FVCC administration, staff, supporters and community members cheered as the shovels hit the soil, marking the beginning of construction on the Rebecca Chaney Broussard Center for Nursing and Health Sciences.

“I know this is a very exciting day for the college and the community,” FVCC President Jane Karas told the crowd.

The new center is the first privately funded building on the FVCC campus, Karas said, and is possible largely due to the $4 million gift from the Broussard family. The Broussards gave the money to the college in memory of Rebecca “Becky” Broussard, a nurse and equestrian enthusiast who passed away in 2010 after a battle with breast cancer.

Karas thanked the Broussards for their generous gift, and said it will strengthen health care in Northwest Montana through the training of FVCC’s ever-growing ranks of health science and nursing students.

FVCC has tripled the enrollment in its practical nursing program, which included initiating a nursing program in Browning, and launched a new Associate of Science in Nursing (RN) program in 2012.

The college also added a new emergency management degree program last fall.

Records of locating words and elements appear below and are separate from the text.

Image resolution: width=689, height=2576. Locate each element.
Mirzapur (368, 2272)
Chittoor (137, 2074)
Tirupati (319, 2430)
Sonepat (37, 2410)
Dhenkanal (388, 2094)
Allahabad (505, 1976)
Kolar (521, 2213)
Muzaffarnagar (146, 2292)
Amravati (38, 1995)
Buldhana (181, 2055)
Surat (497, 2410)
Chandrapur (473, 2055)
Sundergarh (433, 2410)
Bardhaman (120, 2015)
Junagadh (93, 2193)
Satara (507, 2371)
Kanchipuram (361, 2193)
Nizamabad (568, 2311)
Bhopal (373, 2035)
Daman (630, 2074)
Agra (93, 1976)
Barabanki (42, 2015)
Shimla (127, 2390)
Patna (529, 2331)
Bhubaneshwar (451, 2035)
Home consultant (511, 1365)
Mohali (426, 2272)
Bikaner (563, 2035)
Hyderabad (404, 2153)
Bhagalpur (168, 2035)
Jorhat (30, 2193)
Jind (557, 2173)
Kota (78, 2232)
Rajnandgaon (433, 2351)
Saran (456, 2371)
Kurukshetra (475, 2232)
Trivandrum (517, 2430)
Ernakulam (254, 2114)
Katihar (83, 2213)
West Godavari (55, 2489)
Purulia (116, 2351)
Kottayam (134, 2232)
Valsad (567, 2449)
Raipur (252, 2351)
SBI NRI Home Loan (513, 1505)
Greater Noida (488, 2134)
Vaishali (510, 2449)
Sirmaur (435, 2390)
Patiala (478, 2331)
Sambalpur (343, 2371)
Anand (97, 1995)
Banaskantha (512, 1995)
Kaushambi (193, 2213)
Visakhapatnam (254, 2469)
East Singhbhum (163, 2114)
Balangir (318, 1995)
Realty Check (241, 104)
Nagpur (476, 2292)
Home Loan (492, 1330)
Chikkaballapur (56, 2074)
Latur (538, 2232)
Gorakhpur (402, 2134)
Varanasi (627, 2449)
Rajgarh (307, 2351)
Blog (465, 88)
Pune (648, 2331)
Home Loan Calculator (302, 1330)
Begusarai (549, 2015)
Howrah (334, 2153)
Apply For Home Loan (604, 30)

A new building would provide adequate training space for all of these new students.

The 32,000-square-foot center will house the practical nursing program, registered nursing program, paramedicine program, emergency management program, physical therapy assistant program, surgical technology program, medical assistant program, anatomy and physiology classes and a student health clinic to provide basic health care services for students at low cost.

“This gift will … change many lives,” Karas said.

Karas also thanked the businesses, hospitals and donors that also supported the new center. The college set a $1 million fundraising goal for the remaining building costs, and as of May 22, it had collected $880,000.

FVCC Board of Trustees chairman Robert Nystuen also thanked the Broussards and the community for the support, calling the building a “vote of confidence” in what FVCC can do for the valley, the students and the local hospitals.

Broussard’s family were the first to dig into the dirt, with her husband Jerome, daughter Sarah Broussard-Kelly, brother John Chaney, and daughter Rebecca Broussard plunging gold-colored shovels into the earth.

The wind picked up as they dug, but that didn’t stop Broussard-Kelly from taking a few steps behind her family and flinging the dirt into the air, much to the delight of the crowd.

Construction on the building should be completed next spring, with a dedication ceremony planned for March.